Modern Customs: You will read about the modern customs of Hanukkah in the next source.
This excerpt is from the work of Romano-Jewish historian Flavius Josephus (37 – 100 CE), in which he describes the eight-day celebration that followed the recapturing of Jerusalem and re-dedication of the Temple by Judas Maccabeus. He ordered the Temple to be purified by cleaning and replacing the two altars and the furnishings. Josephus’s details describe the customs for sacrificing in the Temple. There were three kinds of sacrifices: incense, burned on the incense altar; animals, killed and with part of their bodies burned on the burnt offerings altar; and loaves of bread, placed on the table. Worshippers provided the sacrifices along with their requests, praise, and thanks. Judas Maccabeus established the eight-day annual festival, which is called Ḥanukkah (“dedication” in Hebrew).

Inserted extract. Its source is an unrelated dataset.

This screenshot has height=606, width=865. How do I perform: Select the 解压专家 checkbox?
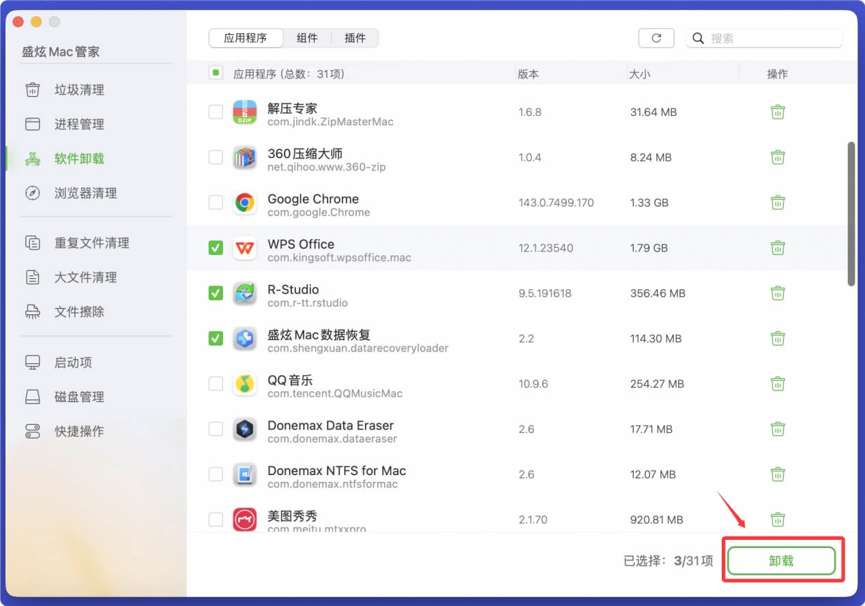(x=216, y=112)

After [Judas Maccabeus and the rebel Jews] had beaten the generals of Antiochus’s armies so often, Judas gathered the people together and told them this: because God had given them many victories, they should go to Jerusalem, purify the temple, and offer the required sacrifices. Soon he and all the people came to Jerusalem and found the temple deserted, its gates burned down, and plants growing inside. He and those with him began to cry out in sorrow…. He carefully cleaned out the temple, brought in new dishes, candlestick, table and incense altar, he hung up the veils at the gates and added doors to them. He took down the altar [for burnt offerings] and built a new one… They lighted the candles that were on the candlestick, offered incense on the altar, laid the loaves on the table and offered burnt offerings on the new altar… Now Judas celebrated a festival for restoring the temple sacrifices for eight days and omitted no sort of pleasures. He feasted them on the rich and splendid sacrifices; and he honored God, and delighted them with hymns and psalms. They were so very glad at the revival of their customs, because after a long time of intermission, they had unexpectedly regained the freedom to worship, that they made it a law for their children and descendants. [The law was] that they should hold a festival for restoration of temple worship, for eight days. And from that time to this we celebrate this festival, and call it Lights. I suppose the reason was because this freedom beyond our hopes appeared to us; and that is why this name was given to that festival.